- [Work instructions] Reproduce the letters page starting with "The first is" and going on through "evidence of counter-arguments.", switching "nostalgia" to "sentimentality".

____ Reading text

Although I don’t agree, I can possibly accept that Theresa May sees her new version of selective grammar schools as a way of boosting social mobility. But even in its most benign form, with all the flexibilities in the world to provide second chances at twelve and thirteen, there are two major problems.

The first is that many of those backing her proposals will be doing so for quite different reasons, such as nostalgia, middle-class tribal loyalty, or indifference to the evidence of counter-arguments.

The second, and more important reason, is that to do this properly will take a lot of money and a long time: possibly more money than post-Brexit Britain with an ailing NHS can afford, and longer than Theresa May's tenure as PM. I can easily imagine a job half-done, with well-funded new grammar schools flourishing at the expense of the rest.

This would not be unlike the failure of the 1948 Education Act, which had boldly planned a tripartite system, only the technical schools hardly got off the ground and the secondary moderns became sinks while the grammar schools thrived. That might have worked with selection at thirteen, and could work again if it incorporated entry at that age for academic pupils to an expanded sixth form college sector (renamed “Grammar Colleges”?) and for those so inclined to similarly enhanced FE (“Vocational”?) colleges. These are not new arguments and they are expensive, but could work well where density of population makes it viable (in rural counties it would be more difficult).

Unfortunately Conservative politicians have always appeared blind to those two sectors’ strengths, preferring to regard a school sixth form as the gold standard, however small or under-performing.

Alternatively, May could stop playing with structures and plough the money into making what we’ve got work better.

Patrick Cosgrove

Bucknell

Ms May’s suggestion to create more grammar schools is misconceived. I concur with the criticism of Nicky Morgan, the Education Secretary under Cameron, that “rigorous academic education should not be the preserve of the few”. If this is Morgan’s true belief, then her authorisation in 2015 of a new grammar school in Kent on the pretext that it was an “annexe” to another grammar school over nine miles away, was a deplorable decision and much to her disgrace, since it was made against her principles and despite opposition from local residents and the local state academy.

David Ashton

Kent

All laboratories should have compulsory CCTV cameras to provide a window into animal testing

Vivisectionists have, predictably, objected strongly to the condemnation of Sir David Attenborough and other distinguished people to the use of primates in cruel and distressing experiments. (“Neuroscientists say David Attenborough is being misled by pseudoscientists”, 11 September).

I would go further than Sir Attenborough and say that experimenting on any animal that obviously cannot either give or withhold their consent – and God knows if they could they would surely withhold it – is one of the most extreme forms of immoral behaviour perpetrated by humans. Animals are used in experiments because we can dominate them. They, be they primates, dogs, cats or rodents, cannot escape from their laboratory prisons, and have no choice whatever about the painful and gruesome tests inflicted upon them.

All laboratories (and indeed slaughter houses) should have compulsory CCTV cameras operating at all times and the film should be freely available to the public. I believe in both cases public revulsion and distress at what was revealed would mean changes would be inevitable and rapid.

Penny Little

Great Haseley

Finite money

Satyajit Das in his book A Banquet of Consequences, raises the likelihood of negative interest rates and the obvious need to hoard cash, leading to a run on the banks. He also mentions the employment of ‘finite money’ – by which he means time limited money, to be spent before a set date. The magical thinking of neoliberals and their mad hamster-wheel world of money measured in unreal numbers is destined to fall. There is no alternative. The only question is the scale and nature of the destruction in prospect.

________
____ Material

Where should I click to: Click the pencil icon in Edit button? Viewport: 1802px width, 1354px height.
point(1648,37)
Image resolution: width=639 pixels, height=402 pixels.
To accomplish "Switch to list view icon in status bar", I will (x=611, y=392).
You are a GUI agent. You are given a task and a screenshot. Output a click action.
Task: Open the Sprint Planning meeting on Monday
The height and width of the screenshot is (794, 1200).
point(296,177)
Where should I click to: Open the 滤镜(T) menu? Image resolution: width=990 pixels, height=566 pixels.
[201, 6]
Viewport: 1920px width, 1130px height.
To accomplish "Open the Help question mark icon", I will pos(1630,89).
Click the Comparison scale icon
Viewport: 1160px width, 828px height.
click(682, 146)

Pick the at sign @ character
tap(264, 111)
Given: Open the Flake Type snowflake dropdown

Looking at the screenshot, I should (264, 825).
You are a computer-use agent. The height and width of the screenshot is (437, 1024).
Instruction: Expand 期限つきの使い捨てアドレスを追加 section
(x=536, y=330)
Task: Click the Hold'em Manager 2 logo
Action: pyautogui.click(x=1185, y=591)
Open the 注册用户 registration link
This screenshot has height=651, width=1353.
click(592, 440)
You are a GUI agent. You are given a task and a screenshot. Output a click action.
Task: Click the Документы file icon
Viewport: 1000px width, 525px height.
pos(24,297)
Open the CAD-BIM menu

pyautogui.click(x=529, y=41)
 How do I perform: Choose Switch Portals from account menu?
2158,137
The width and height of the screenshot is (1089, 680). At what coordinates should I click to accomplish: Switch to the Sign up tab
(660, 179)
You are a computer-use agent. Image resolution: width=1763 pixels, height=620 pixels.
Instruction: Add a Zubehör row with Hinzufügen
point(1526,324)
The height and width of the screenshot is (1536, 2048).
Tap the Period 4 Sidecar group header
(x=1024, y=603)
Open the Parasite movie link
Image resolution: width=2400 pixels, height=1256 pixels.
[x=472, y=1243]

________

- [Solution for this task]
The first is that many of those backing her proposals will be doing so for quite different reasons, such as sentimentality, middle-class tribal loyalty, or indifference to the evidence of counter-arguments.